Анциферовский метод чтения городского текста с помощью литературных отсылок, его способ описания пространства Петербурга с помощью не только исторических фактов, но и художественного воображения схвачены и переделаны на новый манер посредством типичной для Бродского максимы, в которой характерная для русской и советской интеллигенции точка зрения подается как абсолютная истина: «К середине девятнадцатого столетия <…> русская литература сравнялась с действительностью до такой степени, что когда теперь думаешь о Санкт-Петербурге, невозможно отличить выдуманное от доподлинно существовавшего» (СИБ2, 5, 63–64).
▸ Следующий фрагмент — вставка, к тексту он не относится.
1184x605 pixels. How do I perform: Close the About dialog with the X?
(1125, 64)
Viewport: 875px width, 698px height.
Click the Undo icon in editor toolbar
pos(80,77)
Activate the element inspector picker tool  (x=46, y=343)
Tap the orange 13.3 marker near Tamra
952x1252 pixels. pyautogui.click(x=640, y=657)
Другими словами, Бродский подразумевает, что литературный миф предопределил восприятие и представление Петербурга в обыденном и художественном сознании, и то, как Бродский создает свой метанарратив, используя общие места культурной мифологии, подтверждает эту точку зрения. Поэт обновляет знаменитую формулу Анциферова «Медный всадник – это Genius Loci Петербурга», начиная эссе с иронического противопоставления памятника Петру и памятника Ленину у Финляндского вокзала. Так же как Медный всадник – genius loci Петербурга, статуя Ленина – genius loci советского Ленинграда. Два памятника представлены как символы двух периодов в истории города, русского и советского, и это противопоставление задает тон всему эссе с его противоречивой ностальгией.
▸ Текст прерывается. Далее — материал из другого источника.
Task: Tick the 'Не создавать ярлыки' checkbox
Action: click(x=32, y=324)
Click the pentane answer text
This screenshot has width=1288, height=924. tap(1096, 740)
Бродский подчеркивает значимость географического пространства для основания Петербурга, вторя и Бенуа, и Анциферову. Автор «Души Петербурга» замечал, цитируя Бенуа, что власть города подчинила себе иностранных архитекторов, и это отразилось в его уникальном облике: «Только намерение было сделать из Петербурга что-то голландское, а вышло свое, особенное <…> Там [в Амстердаме] узенькие особнячки, аккуратненькие, узенькие набережные, кривые улицы, кирпичные фасады, огромные окна – здесь широко расплывшиеся, невысокие хоромы, огромная река с широкими берегами, прямые по линейке перспективы, штукатурка и небольшие оконца»[153]
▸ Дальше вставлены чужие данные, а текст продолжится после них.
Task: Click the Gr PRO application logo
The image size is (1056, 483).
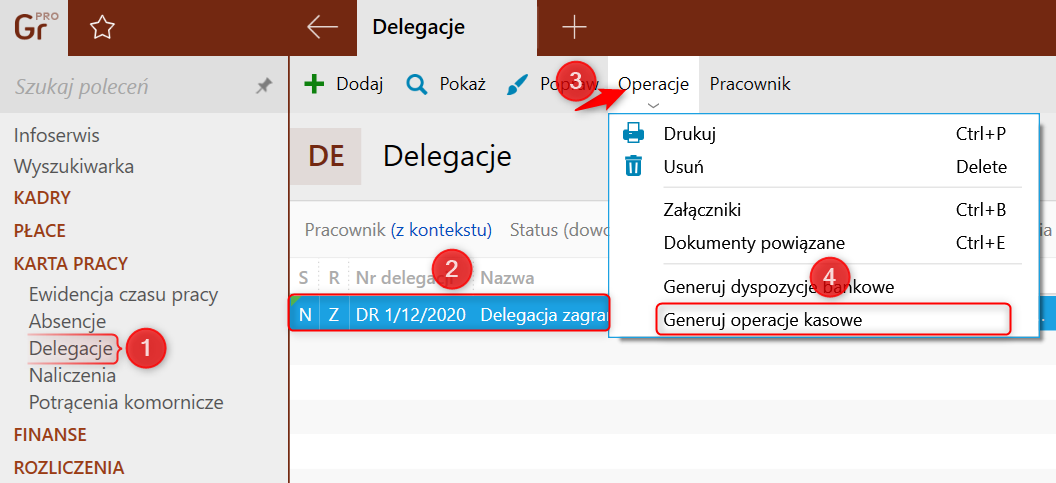Action: [33, 27]
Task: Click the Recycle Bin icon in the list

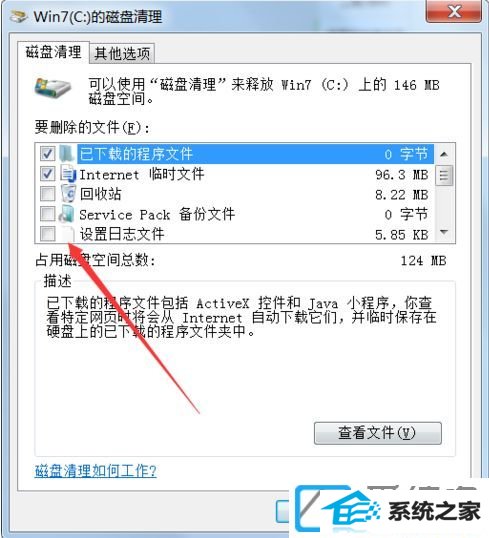Action: [x=68, y=194]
. Бродский продолжает идею Анциферова, замечая: размах российских пространств гарантировал, что результат имитации «европейских архитектурных стилей» будет «безошибочно российским». «Переизбыток пространства, – пишет Бродский, – подсказывал архитекторам, где и какое еще крыло прибавить», создавая в итоге ощущение при взгляде на невскую панораму, что «это не Россия, пытающаяся дотянуться до европейской цивилизации, а увеличенная волшебным фонарем проекция последней на грандиозный экран пространства и воды» (СИБ2, 5, 59). Апофеоз петербургского пространства у Бродского напоминает наблюдение Бенуа в «Живописном Петербурге», что классические формы, «взятые напрокат» из Франции, Италии и Германии, «сгруппировались», создав нечто «великолепное и совершенно своеобразное <…> Кажется, как будто далекие наши равнины, неумеренно широкая Нева – вдохновляли иностранцев на создание совершенно особенных произведений <…> здесь же было пустопорожнее место, на котором можно было выстроить, что угодно и как угодно»[154]. В эссе «Сын цивилизации», посвященном Мандельштаму, Бродский перефразировал это так: «Классицизм никогда не осваивал таких пространств» (СИБ2, 5, 97; пер. Д. Чекалова).